Correio Militar do Afeganistão

                                                                                                                                                                    Joaquim Cortes
Joaquim Cortes

 

 

                Para não recuar muito no tempo, já que o Afeganistão sempre viveu em conflitos, nesta breve introdução sobre este país tomo como ponto de partida a década de setenta. Como se é sabido, em 1978, através de um golpe de Estado foi morto o príncipe Mohamed Daoud que havia proclamado a República e se tinha feito presidente. Ao ser morto, emergiu como presidente o general Takari, pró-comunista, que levou a efeito uma reforma radical das estruturas sociais, pelo que a resistência popular e as lutas internas puseram em causa a estabilidade do regime. Tal como Mohamed Daoud, também o general Takari foi morto e substituído por H. Amin, um convicto comunista.

No final de 1979, tropas soviéticas penetraram no país em apoio de um golpe de Estado que deu a Presidência da República a Karhmal, um chefe de uma facção comunista. Perante o facto, a resistência popular intensificou-se e os guerrilheiros enfrentaram as tropas soviéticas e as afegãs fieis a Karhmal.
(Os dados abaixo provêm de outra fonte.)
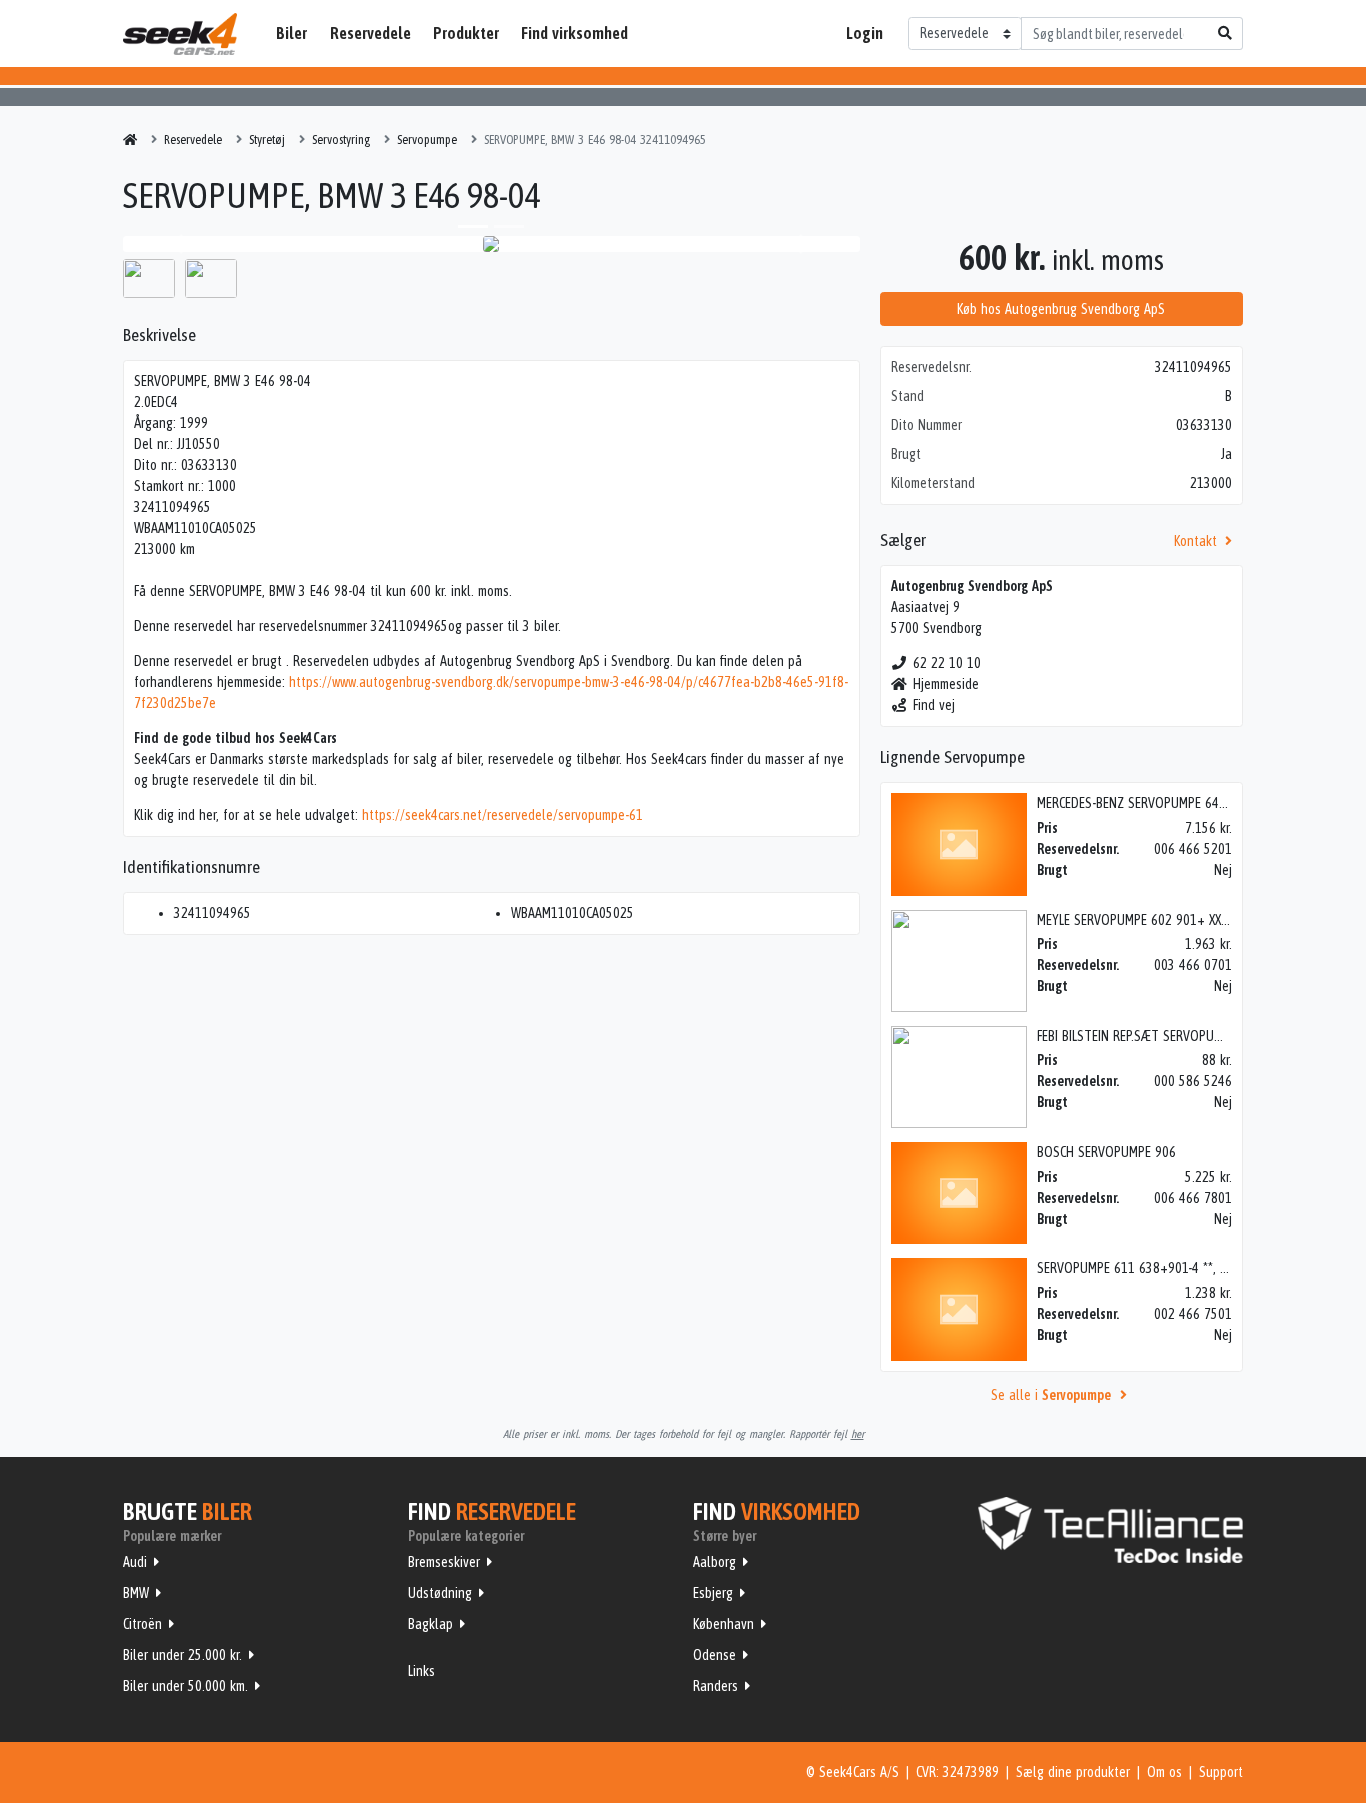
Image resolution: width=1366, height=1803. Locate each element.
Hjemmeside (946, 684)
Em 1980 a ONU condena a invasão soviética e pede a retirada deste país do Conselho de Segurança. Em meados da década de oitenta, assume a presidência da República do Afeganistão Najibullah, altura, que também se multiplicam diligências internacionais para uma pacificação do país e a exigência da retirada soviética o que veio a acontecer em 1989, todavia, três anos depois, Najibullah é destituído provocando intensos conflitos. Decorria o ano de 1996, quando os talibãs entraram em Cabul e implantam um governo islâmico de carácter radical e integrista instalando no país a lei corânica. No ano seguinte proclamaram o Emirato Islâmico do Afeganistão. Em 2001, na sequência do atentado terrorista de 11 de Setembro contra o E.U.A., este país desencadeou uma operação militar com a designação Liberdade Duradoura, que levou à queda do regime talibã.

 Posteriormente, foi criada uma força militar a ISAF (International Security Assistance Force) mandatada pelas Nações Unidas (UN), de acordo com a Resoluções do Conselho de Segurança deste organismo, cujo o primeiro Comando desta força pertenceu ao Reino Unido em Agosto de 2001, tendo a NATO assumido o comando em Agosto de 2003.

fig1                 fig2
 Figura 1                                          Figura 2
 

Actualmente, fazem parte desta força, mais de trinta países incluindo Portugal, que está integrado na mesma desde Agosto de 2005. Registe-se, que as primeiras forças portuguesas operacionais a serem destacadas para o Afeganistão, foi a 2ª Companhia de Comandos (Fig.1) que permaneceram naquele país desde Agosto de 2005 a meados de Fevereiro de 2006, altura, que foram rendidos pela 1ª Companhia de Comandos, (Fig.2) cuja missão se irá prolongar até Agosto do presente ano. Para a história, deve ficar escrito que, tanto a 2ª como a 1ª Companhia de Comandos, ficaram aquarteladas em Warehouse Camp, aproximadamente, a 10 kms de Cabul ao longo da estrada de Jalalabad. O leitor interessado em saber todo o desempenho das nossas tropas, deve consultar o Jornal do Exército de Dezembro de 2005, onde consta um excelente artigo escrito pelo então Comandante do Contingente português: Tenente-Coronel “CMD”, Luís Dores Moreira.

Num próximo artigo, irei tentar trazer ao conhecimento dos leitores, quais os países inseridos nesta força militar ISAF e outras informações complementares de interesse para todos os que se dedicam ao coleccionismo de correio militar.  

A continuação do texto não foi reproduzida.